_Yapmanız gerekenler_:
(a) Recep Maraşlı söyleşisine göre Maraşlı, yaşamının kaç yılını cezaevlerinde geçirmiştir?
(b) Recep Maraşlı söyleşisinde "Amaç, yöntem ve" ifadesinden "ocağı haline geldi." ifadesine kadar olan kısmı aynen yineleyiniz.
(c) Recep Maraşlı söyleşisini kaldığı yerden sürdürünüz.

_Seçilmiş bölüm_:
***
Yazar Recep Maraşlı, yaşamının on dört yılını cezaevlerinde geçirdi. Farklı zaman dilimlerine yayılan bu on dört yılın bir kısmını 12 Eylül darbesi sonrası Diyarbakır Askeri Cezaevi’nde geçiren Maraşlı, orada yaşadığı günleri, tanık olduğu ya da nakledilmeden önce yapılan zulüm ve işkenceleri kayda geçirdi.
Usta yönetmen Pasolini’nin “Salo ya da Sodom’un 120 Günü” filmini izledikten sonra yaşadıklarıyla bir denklik kuran ve çalışmasını bu filmin aldığı şekil üzerinden biçimleyen Maraşlı ile bir araya geldik ve Dipnot Kitap’tan yayımlanan ‘Diyarbakır ya da Sodom’un 5 No’lu Zindandaki Bin Günü’nü konuştuk.
Henüz önsözde “Diyarbakır cezaevi gerçeği hiçbir zaman basit bir işkence merkezine tekabül etmez. Burası her şeyden evvel apaçık ve tartışmasız bir asimilasyon okuludur” değerlendirmesi yapılıyor. Diyarbakır Cezaevi’ne gitmeden önce İstanbul Alemdağ ve Metris Cezaevi’nde kalıyordunuz. Diyarbakır Cezaevi’ni 12 Eylül darbesinin diğer zindanlarından ayıran özellikler neydi?
Amaç, yöntem ve uygulamalar bakımından çok keskin bir farklılık olduğunu söylemeliyim. Bu öncelikle siyasi amaç bakımından farklıdır. Kuşkusuz ki Diyarbakır 5 No’lu zindanı Türk sömürgeciliğinin 1925’ten 1980’e kadar Kürdistan’da yapmaya çalıştığı kimliksizleştirme, çökertme, direnme dinamiklerini kırma çabasını, daha dar bir alanda, daha hızlı biçimde ve seçilmiş bir kitle üzerinde uygulayarak sonuç alma isteğinin bir sonucuydu. Kürt toplumunun aydınlarını, siyasetçilerini, örgütlenmelerini, mücadeleye en istekli kadrolarını ve her türlü fedakarlığa hazır kitlesini buraya toplayarak; onlar üzerinden bu projeyi sonlandırmak istiyorlardı. Bir yere kadar bunu başarır gibi oldular ama her şey tam tersine döndü. Vahşet ocağı, direnme ocağı haline geldi.
***
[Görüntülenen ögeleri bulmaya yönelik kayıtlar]
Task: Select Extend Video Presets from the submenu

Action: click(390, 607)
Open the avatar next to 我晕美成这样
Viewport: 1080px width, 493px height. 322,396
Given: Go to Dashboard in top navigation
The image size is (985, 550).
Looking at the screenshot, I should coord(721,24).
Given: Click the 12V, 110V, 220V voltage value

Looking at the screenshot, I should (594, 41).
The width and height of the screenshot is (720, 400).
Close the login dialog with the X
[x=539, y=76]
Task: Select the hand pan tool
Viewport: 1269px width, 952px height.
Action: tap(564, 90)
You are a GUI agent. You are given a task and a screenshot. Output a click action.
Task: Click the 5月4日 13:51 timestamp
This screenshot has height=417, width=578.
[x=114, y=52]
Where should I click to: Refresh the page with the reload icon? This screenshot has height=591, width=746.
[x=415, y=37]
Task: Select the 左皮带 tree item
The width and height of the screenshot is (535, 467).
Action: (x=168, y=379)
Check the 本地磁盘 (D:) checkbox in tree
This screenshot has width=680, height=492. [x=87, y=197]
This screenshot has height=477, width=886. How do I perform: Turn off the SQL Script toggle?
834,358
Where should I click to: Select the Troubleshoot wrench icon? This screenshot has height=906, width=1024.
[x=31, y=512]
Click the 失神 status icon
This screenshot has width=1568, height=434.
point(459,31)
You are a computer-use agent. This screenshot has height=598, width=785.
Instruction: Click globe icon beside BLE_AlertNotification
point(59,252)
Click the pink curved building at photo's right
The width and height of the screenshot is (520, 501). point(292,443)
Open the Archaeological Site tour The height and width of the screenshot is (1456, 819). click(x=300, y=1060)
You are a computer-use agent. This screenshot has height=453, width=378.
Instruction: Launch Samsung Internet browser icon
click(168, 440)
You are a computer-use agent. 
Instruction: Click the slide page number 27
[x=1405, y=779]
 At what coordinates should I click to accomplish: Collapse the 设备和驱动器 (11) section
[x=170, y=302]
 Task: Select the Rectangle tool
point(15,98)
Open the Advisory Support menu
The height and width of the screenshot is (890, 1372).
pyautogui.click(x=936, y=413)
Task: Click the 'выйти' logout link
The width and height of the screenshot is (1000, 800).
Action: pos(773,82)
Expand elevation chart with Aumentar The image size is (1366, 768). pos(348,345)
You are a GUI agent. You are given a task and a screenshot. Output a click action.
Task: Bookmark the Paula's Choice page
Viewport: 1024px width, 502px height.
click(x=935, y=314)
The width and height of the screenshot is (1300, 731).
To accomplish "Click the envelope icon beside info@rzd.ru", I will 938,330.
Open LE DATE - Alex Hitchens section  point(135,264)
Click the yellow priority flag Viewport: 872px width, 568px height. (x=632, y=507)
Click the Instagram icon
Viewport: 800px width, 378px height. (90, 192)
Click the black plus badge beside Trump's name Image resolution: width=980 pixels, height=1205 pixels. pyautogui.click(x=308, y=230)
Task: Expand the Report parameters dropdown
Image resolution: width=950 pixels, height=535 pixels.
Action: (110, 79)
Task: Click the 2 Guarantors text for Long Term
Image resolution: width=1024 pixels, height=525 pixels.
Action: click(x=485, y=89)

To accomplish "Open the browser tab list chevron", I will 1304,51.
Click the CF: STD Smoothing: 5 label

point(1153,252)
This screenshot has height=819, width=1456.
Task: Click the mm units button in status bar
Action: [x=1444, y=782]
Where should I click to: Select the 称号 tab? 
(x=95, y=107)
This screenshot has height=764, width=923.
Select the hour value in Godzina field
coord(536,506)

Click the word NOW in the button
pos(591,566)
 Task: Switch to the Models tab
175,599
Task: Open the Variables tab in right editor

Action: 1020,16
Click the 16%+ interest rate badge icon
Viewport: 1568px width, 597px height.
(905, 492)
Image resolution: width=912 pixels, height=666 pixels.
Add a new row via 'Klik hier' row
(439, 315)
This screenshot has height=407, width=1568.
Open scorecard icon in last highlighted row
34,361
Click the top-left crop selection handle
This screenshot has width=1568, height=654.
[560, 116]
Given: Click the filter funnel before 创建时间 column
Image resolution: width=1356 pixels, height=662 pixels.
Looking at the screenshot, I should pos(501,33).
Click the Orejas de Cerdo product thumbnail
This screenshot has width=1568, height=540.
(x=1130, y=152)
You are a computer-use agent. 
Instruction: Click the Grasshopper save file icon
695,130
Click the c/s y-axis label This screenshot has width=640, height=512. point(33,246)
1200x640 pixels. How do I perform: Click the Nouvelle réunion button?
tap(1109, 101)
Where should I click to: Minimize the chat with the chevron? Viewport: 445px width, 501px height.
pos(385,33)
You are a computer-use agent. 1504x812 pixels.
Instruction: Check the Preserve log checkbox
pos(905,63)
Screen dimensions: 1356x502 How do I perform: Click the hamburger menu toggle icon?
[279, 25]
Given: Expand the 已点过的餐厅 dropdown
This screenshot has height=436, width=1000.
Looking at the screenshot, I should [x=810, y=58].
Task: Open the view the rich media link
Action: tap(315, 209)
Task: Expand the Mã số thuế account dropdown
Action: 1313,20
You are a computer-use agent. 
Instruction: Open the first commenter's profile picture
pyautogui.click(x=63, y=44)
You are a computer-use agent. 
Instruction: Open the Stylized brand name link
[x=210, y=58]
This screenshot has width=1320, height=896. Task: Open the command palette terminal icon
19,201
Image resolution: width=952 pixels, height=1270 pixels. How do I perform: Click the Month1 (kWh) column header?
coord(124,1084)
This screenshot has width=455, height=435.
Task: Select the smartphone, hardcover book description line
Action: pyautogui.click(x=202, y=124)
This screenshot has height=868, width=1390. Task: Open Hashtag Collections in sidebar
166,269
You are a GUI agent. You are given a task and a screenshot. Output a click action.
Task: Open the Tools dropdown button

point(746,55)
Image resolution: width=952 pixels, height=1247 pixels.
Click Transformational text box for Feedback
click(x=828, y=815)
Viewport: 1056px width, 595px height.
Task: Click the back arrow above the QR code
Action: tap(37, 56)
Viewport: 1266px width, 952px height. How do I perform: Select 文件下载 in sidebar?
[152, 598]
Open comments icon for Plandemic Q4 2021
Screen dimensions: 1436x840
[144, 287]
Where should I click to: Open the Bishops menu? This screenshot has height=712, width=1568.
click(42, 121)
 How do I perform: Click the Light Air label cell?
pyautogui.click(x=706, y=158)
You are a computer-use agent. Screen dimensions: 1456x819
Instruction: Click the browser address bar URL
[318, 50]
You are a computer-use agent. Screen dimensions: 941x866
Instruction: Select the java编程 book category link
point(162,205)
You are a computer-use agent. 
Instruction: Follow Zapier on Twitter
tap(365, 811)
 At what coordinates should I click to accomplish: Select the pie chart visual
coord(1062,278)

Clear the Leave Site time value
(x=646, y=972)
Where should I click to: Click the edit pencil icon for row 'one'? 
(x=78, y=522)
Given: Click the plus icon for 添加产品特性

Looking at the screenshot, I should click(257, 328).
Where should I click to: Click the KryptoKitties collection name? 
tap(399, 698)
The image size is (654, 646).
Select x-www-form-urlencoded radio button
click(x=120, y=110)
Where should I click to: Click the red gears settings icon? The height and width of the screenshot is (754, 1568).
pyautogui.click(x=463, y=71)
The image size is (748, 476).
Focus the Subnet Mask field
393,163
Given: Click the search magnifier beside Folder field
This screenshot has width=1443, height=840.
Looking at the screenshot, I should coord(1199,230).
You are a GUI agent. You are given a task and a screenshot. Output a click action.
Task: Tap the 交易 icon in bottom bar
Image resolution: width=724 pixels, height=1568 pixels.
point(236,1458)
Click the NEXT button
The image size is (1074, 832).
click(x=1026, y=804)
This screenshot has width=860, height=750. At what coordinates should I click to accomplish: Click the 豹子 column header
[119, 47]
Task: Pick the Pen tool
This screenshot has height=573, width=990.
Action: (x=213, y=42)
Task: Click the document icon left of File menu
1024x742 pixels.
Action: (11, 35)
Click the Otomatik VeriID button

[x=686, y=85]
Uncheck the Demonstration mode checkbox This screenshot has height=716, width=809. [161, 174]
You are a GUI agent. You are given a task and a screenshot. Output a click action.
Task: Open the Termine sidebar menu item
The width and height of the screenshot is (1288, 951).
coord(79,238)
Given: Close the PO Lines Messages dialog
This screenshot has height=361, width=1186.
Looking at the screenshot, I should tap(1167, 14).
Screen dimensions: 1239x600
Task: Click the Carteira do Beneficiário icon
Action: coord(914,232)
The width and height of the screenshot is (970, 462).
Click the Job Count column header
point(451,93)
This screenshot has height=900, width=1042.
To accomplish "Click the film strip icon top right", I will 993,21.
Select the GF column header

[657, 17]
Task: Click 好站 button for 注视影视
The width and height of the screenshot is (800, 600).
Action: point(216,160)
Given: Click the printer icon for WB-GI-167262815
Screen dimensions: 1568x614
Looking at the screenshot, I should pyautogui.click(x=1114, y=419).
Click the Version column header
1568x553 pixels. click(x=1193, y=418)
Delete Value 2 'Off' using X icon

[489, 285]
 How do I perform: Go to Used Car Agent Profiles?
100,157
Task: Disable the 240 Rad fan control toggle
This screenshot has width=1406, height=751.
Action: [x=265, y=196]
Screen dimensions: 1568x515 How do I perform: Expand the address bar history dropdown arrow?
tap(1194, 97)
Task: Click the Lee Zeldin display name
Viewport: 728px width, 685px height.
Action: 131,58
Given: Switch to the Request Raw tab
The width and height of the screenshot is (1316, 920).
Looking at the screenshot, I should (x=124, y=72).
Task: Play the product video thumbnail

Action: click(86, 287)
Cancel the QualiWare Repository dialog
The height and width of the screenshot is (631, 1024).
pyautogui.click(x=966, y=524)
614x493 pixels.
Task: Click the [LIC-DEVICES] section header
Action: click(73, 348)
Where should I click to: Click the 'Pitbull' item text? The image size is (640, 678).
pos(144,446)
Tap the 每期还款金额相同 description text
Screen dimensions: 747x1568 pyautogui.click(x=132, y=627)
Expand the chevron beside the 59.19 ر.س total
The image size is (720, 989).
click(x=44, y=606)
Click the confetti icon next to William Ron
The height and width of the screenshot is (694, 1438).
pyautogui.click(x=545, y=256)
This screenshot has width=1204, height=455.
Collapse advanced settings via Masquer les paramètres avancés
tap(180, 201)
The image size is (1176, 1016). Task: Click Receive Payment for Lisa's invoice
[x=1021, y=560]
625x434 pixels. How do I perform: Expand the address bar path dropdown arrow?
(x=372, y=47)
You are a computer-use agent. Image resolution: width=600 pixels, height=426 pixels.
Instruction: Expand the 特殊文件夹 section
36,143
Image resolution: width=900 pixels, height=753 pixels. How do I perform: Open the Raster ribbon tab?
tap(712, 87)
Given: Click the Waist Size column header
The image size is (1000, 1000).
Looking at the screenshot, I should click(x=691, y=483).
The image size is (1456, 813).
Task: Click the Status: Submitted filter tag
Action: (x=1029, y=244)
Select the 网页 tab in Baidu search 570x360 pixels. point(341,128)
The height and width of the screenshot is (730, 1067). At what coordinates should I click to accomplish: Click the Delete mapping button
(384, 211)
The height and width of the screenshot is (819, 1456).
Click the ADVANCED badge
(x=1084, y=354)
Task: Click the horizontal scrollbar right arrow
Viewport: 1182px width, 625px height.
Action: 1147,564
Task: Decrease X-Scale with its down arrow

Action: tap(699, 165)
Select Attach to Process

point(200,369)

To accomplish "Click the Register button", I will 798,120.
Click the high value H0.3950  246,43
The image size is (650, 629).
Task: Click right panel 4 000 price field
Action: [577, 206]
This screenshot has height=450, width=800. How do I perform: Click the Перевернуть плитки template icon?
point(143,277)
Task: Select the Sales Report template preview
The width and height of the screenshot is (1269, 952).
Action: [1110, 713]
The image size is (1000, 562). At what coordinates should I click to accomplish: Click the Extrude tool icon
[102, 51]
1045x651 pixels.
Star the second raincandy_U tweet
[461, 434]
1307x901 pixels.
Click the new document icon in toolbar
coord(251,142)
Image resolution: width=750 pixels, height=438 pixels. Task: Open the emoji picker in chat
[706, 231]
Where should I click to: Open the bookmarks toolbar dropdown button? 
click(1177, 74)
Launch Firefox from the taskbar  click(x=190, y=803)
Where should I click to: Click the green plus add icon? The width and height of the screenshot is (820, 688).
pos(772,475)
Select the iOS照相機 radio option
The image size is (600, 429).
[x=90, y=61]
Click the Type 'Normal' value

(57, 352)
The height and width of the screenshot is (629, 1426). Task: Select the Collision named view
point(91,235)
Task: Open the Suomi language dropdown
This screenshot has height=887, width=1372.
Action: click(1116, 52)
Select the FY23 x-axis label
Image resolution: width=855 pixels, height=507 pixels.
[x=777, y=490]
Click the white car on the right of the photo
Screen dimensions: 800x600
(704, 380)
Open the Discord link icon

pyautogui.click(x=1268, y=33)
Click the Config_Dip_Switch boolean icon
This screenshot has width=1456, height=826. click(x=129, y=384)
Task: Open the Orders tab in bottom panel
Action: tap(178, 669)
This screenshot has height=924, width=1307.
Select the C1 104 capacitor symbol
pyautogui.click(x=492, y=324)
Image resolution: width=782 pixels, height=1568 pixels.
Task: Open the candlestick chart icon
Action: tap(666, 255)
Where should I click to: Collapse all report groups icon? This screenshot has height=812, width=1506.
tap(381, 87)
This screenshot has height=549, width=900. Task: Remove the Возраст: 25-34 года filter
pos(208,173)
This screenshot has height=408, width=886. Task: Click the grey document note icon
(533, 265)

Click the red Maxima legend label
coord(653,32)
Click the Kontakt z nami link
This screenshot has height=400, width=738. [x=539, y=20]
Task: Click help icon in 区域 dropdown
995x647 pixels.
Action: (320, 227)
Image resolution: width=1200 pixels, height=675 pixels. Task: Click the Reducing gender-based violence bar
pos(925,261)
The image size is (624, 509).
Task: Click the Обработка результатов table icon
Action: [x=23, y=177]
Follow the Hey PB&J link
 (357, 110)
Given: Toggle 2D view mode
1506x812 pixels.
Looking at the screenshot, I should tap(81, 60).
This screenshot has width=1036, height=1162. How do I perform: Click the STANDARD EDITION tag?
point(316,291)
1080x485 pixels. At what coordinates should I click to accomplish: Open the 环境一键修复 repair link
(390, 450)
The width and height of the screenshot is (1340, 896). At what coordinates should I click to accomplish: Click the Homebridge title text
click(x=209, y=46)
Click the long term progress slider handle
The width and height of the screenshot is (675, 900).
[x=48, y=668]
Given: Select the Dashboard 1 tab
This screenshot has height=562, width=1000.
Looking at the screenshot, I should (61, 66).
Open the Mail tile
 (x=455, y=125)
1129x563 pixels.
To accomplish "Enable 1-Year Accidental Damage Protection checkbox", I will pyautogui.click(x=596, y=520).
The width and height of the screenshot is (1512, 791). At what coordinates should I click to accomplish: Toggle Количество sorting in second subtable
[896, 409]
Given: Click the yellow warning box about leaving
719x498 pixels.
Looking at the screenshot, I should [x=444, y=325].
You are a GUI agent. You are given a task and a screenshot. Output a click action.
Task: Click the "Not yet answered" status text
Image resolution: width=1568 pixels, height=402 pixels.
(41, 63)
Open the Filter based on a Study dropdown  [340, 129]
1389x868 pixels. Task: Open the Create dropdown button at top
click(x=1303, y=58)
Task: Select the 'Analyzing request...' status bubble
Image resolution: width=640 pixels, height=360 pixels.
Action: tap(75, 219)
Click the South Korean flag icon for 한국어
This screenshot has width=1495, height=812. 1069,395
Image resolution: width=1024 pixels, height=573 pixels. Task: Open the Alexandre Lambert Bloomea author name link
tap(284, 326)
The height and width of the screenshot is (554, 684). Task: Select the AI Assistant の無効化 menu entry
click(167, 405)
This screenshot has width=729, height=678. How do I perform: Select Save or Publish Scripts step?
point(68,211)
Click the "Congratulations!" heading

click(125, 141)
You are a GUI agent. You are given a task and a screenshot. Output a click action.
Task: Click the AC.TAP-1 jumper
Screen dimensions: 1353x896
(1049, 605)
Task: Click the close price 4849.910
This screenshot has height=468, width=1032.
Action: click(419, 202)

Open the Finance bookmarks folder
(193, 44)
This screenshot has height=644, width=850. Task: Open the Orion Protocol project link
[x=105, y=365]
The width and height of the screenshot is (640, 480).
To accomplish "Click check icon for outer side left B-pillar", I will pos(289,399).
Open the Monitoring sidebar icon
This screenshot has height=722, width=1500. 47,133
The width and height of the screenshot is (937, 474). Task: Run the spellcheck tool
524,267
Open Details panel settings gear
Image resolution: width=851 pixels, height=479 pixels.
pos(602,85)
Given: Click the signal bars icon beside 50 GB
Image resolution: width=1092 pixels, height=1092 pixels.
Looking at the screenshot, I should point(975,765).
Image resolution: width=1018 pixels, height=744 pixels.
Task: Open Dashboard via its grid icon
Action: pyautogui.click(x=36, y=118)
***
_Görev çıktıları_:
(a) On dört yılını.

(b)
Amaç, yöntem ve uygulamalar bakımından çok keskin bir farklılık olduğunu söylemeliyim. Bu öncelikle siyasi amaç bakımından farklıdır. Kuşkusuz ki Diyarbakır 5 No’lu zindanı Türk sömürgeciliğinin 1925’ten 1980’e kadar Kürdistan’da yapmaya çalıştığı kimliksizleştirme, çökertme, direnme dinamiklerini kırma çabasını, daha dar bir alanda, daha hızlı biçimde ve seçilmiş bir kitle üzerinde uygulayarak sonuç alma isteğinin bir sonucuydu. Kürt toplumunun aydınlarını, siyasetçilerini, örgütlenmelerini, mücadeleye en istekli kadrolarını ve her türlü fedakarlığa hazır kitlesini buraya toplayarak; onlar üzerinden bu projeyi sonlandırmak istiyorlardı. Bir yere kadar bunu başarır gibi oldular ama her şey tam tersine döndü. Vahşet ocağı, direnme ocağı haline geldi.

(c)
Yani Kürt ulusal kimliğini, özgürlük taleplerini ve sosyalizm düşüncesini bu cezaevine gömmeye niyetliydiler. İstanbul ve diğer alanlardaki cezaevi uygulamaları “yoldan çıkmış” ve “terbiye edilmesi gereken” ama yine de sonuçta “bizim çocuklar” nazarıyla bakılan bir mahkum kitlesi nazarıyla bakılırken; Diyarbakır’daki kitle ise zaten hiçbir zaman “kendilerine ait olmayan”, yok edilmesi, ezilmesi, cezalandırılması gereken kötünün kötüsü “öteki” bir güruh olarak görülüyordu. Uygulamalar, yöntemler, yönelimler de buna göre keskin farklılıklar gösteriyordu. Örneğin, diğer cezaevlerinde, idare genelde koğuşların içine egemen değildi; aramalar, koğuş baskınları, operasyonlar vb. bittiğinde, kapılar kapandığında koğuşların içi siyasi tutsakların. Oysa Diyarbakır’da idare koğuşların içine, tutsakların bedenine kadar egemen hale gelmişti. Bunun ötesine geçilmiş, zihinlerini teslim alınma mücadelesi veriliyordu. Bunlar son derece önemli farklardır.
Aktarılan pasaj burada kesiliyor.